A Reflection on VBA Reflection

The idea has always been floating around, and a number of feature requests had been made to support something like it.

Not to mention all the Stack Overflow questions asking how to iterate the members of a module, with answers explaining how to use the VBIDE API to achieve some level of “reflection”.

The VBIDE API works: it gives you the members of a module rather easily. But if you need anything more granular, like iterating the local variables in a given member, you’ll have to write code to manually parse that member’s code, and if you’re trying to programmatically access all references to a global variable, you’re in for lots of “fun”.

Truth is, the VBIDE API is bare-bones, and if you want to do anything remotely sophisticated with it, you basically need to write your own parser.

Rubberduck 2.0 will expose [some of] its guts to VBA clients, through COM reflection – using the ParserState API, you’ll be able to write code like this:

api1

..and leverage the richness of Rubberduck’s own API to iterate not only module members, but any declaration Rubberduck is aware of – that includes everything from modules and their members, down to variables, constants, events, Declare statements, and even line labels. You can also iterate the references of any declaration, so in theory you could implement your own code inspections with VBA and, in conjunction with the VBIDE API, you could even implement your own refactorings

This API can easily grow TONS of features, so the initial 2.0 release will only include a minimalist, basic functionality.

One can easily imagine that this API will eventually enable surgically parsing a given specific class module, and then iterating its public properties to create form controls for each one, e.g. a Boolean property maps to a checkbox, a String property maps to a textbox, etc. – takes dynamic UI generation to a whole new level.

What will you do with that power?

IDE-Integrated Git Source Control

It was merged just yesterday. When Rubberduck 2.0 is released, VBA devs will have a new tool in their arsenal: full-fledged Git source control, seamlessly integrated into their IDE, in a dockable toolwindow:

sc-panel.PNG

Why use Source Control?

How many of you keep version and change tracking information in comments? Does this look any familiar?


'modified 2014-04-27, ticket #173

Or this perhaps?

'version 1.2
' - added CalculateRangePrices macro
' - fixed bug in SalesByCustomerReport

These things don’t belong in code, they belong in your commit history. Using source control gives you that, so you can have code files that contain, well, code.

Collaborative work in VBA is pretty annoying anyway – you have to manually merge changes, and import/export modules manually, if you’re not outright copy/pasting code. This is error-prone and, let’s face it, nobody does it.

With Rubberduck and your GitHub repository two clicks away, you can now work on your code even if you don’t have the macro-enabled workbook with you right now. Because Rubberduck doesn’t just dump the .xlsm file into a GitHub repo – it actually exports each individual code file (yes, including workbooks and worksheets and UserForms) into an actual working directory, so you can work in VBA just like you would in VB6.. or C#, or Java.

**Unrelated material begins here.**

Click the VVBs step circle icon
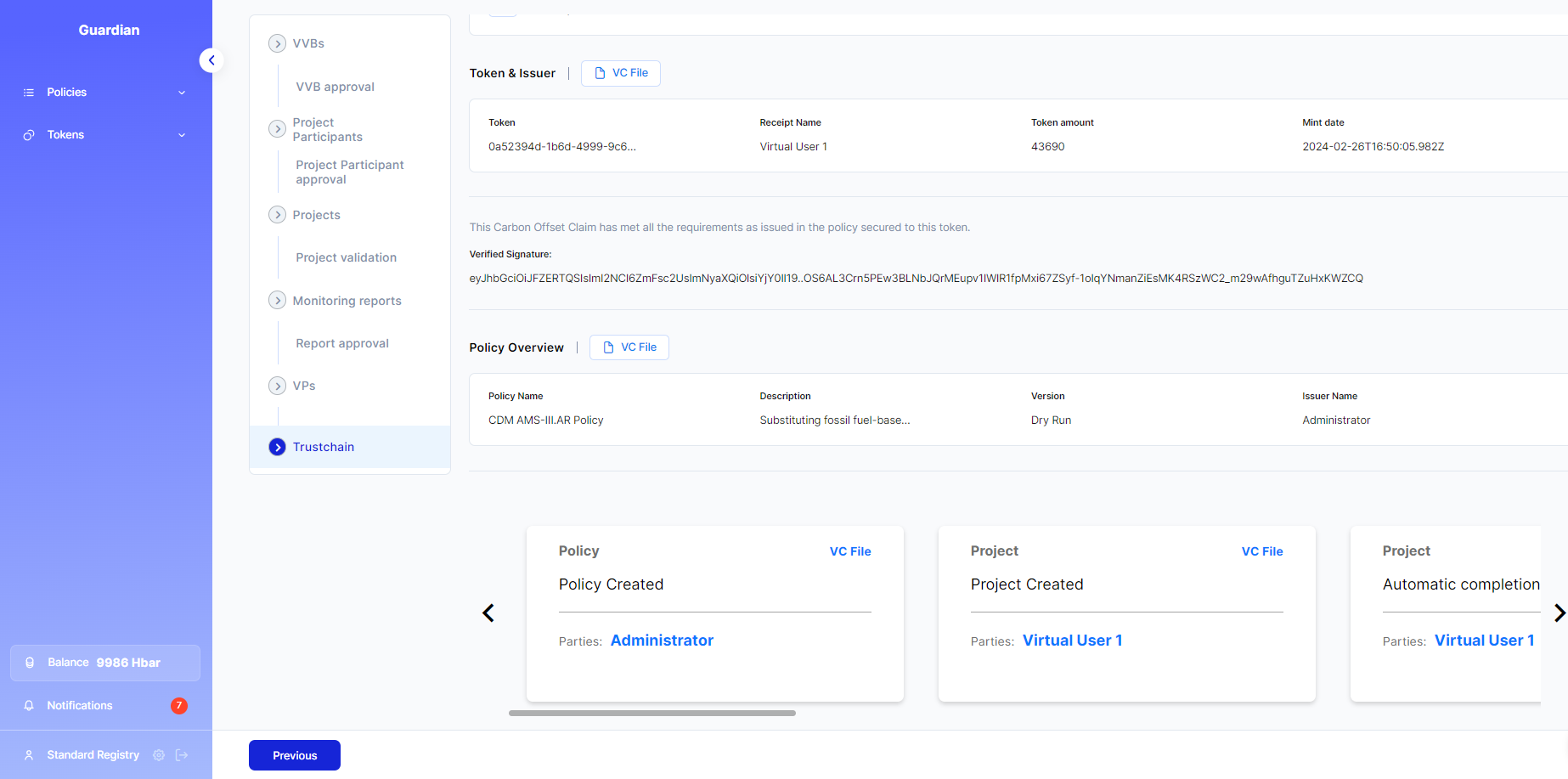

You can create a branch, and work on a feature while shielding your “master” branch from these changes, issue a bug-fix on “master”, merge the bug-fix into your dev branch, finalize your work, then merge your dev branch into master, and release a new version: that’s how devs work, and that’s how VBA devs can work too, even if they’re a lone wolf.

Source Control integration was issue #50 in Rubberduck’s repository (we’re now at #1219, some 3,000 commits later) – we wanted this feature all along. And we’re delivering it next release, promise.

Special thanks to @Hosch250, who worked astonishingly hard to make this happen.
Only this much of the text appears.